Parlando dell’Italia e della Toscana, viene da pensare anche a un certo tipo di luce, una condizione che nelle sue immagini molto spesso è vistosamente indagata. Che cosa le interessa di questo aspetto?
J.D. «È molto importante, ma io uso nei luoghi la loro stessa luce. Non esistono trucchi o illusioni che esulino dalle possibilità tecniche del mezzo. Non ho mai illuminato con lampade, o simili, i soggetti che fotografo. Tutto quello che viene riportato fa parte delle possibilità intrinseche del soggetto, mai estrinseche».
A proposito di artificialità: lei è considerato uno dei padri della fotografia concettuale. Come vede le immagini oggi, all’epoca dei social media, dove è più forte il concetto di condivisione e velocità rispetto a quello del pensiero?
J.D. «La mia è una scelta precisa rispetto ad una pratica artistica. Io lavoro all’opposto rispetto a questa fame pantagruelica di immagini che ci circonda. Lavoro sul controllo e la selezione di ciò che fotografo. Non ho mai scattato fotografie e poi scelto le immagini. La gioia e la condivisione di informazioni sono un’altra storia, la mia fotografia è ragionata, non vuole essere una riproduzione del mondo».
Gli scatti che compongono le serie dei “New Colorstudies” potrebbero ricordare gli “Achrome” di Piero Manzoni in una versione post moderna. Lei è stato molto affascinato dall’analogia tra paesaggi (penso a Horizon Land – Sea). Quanto le interessa ancora questa dimensione?
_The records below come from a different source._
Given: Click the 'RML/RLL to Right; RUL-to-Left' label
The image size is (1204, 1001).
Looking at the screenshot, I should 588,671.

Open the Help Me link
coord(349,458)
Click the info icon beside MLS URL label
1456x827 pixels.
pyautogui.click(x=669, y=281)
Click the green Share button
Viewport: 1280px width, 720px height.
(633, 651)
J.D. «Vengo dalla pittura e sicuramente questo è costantemente un punto di riferimento presente nel processo compositivo. Forse è un occhio italiano che vede alcune citazioni, per altri (magari per un olandese) le mie “citazioni” saranno per Mondriaan o  Pieter Jansz Saenredam. Quanto all’analogia credo che, guardando bene le mie fotografie, non si scoprano possibilità metaforiche, né un impulso narrativo. C’è invece, appunto, sottrazione dell’informazione più che una storia di sottofondo. Prima ancora di scattare la fotografia io ho già operato il mio processo di selezione. Può passare anche un anno prima di scattare una fotografia: è un lavoro molto preciso».
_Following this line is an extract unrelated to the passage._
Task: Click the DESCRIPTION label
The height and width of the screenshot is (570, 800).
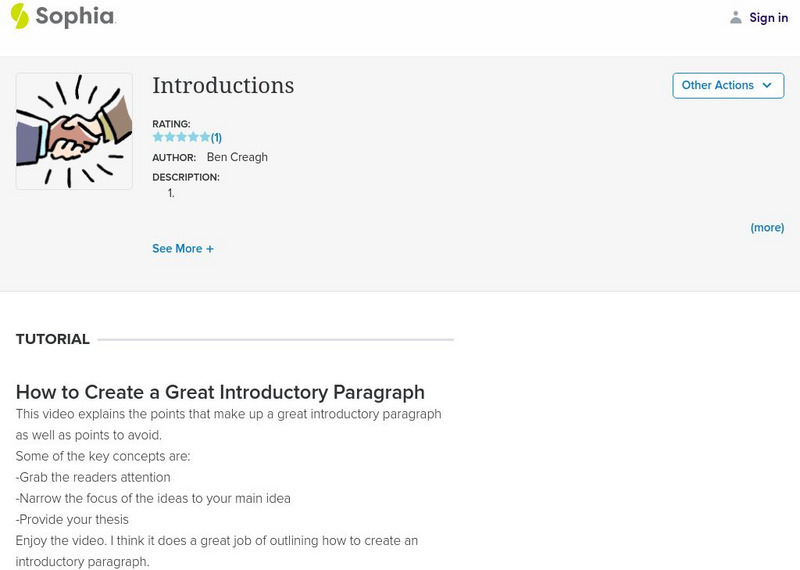Action: (x=186, y=177)
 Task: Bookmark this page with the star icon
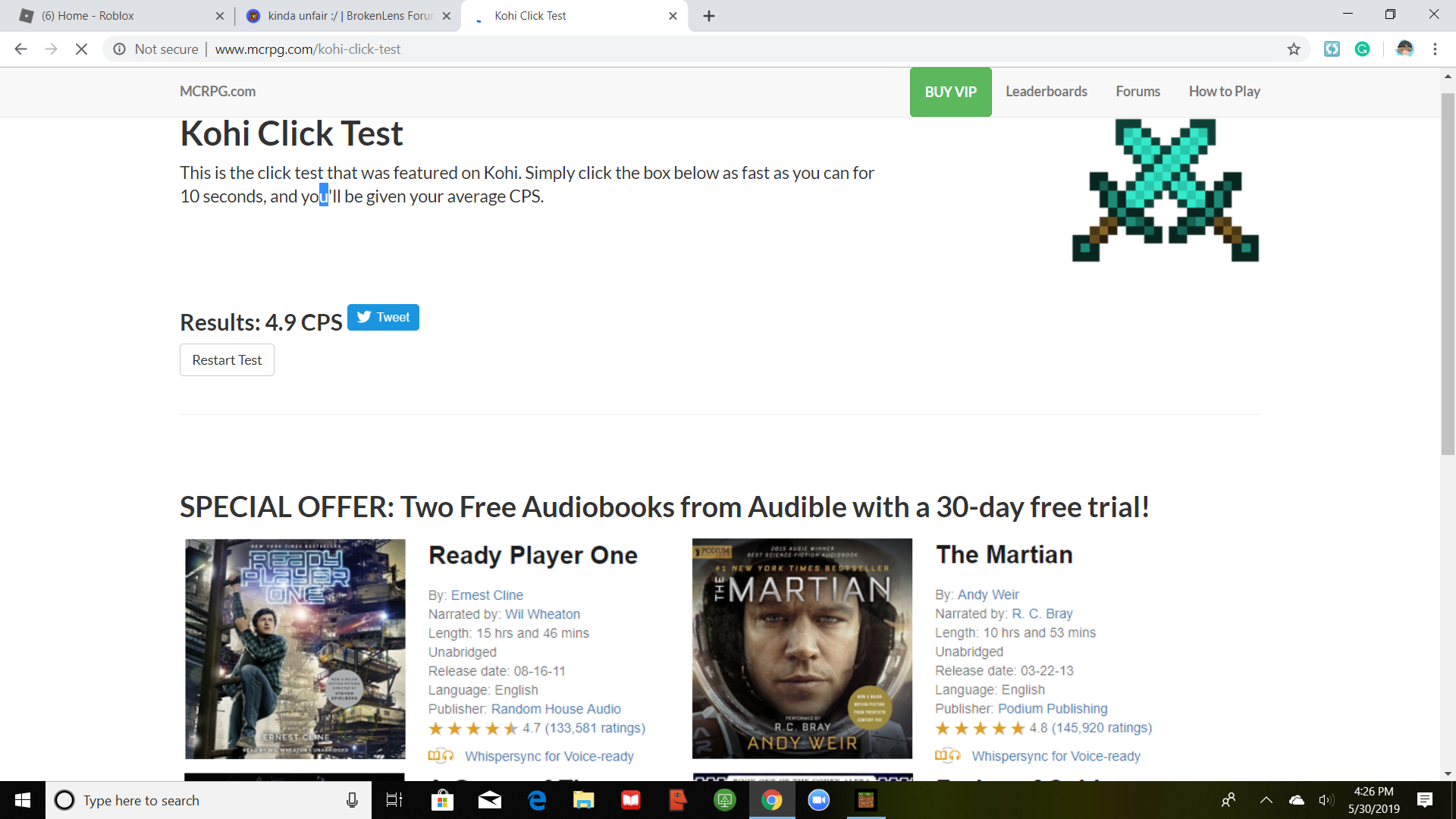1294,49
A cosa sta lavorando oggi?
J.D. «New Colorstudies sono un ulteriore capitolo della mia sperimentazione, opere che riducono talmente l’informazione al punto di porsi solo come ipotesi di colore. Da un negativo vengono realizzate una serie di variazioni cromatiche molto precise: c’è anche una versione recentissima, una piccola serie appena uscita dallo studio. Ci sto ancora lavorando, ma ho voluto portarla. Con Marcella abbiamo convenuto di inserire anche una traccia di futuro, nell’ambito di questa mostra per Rivoli».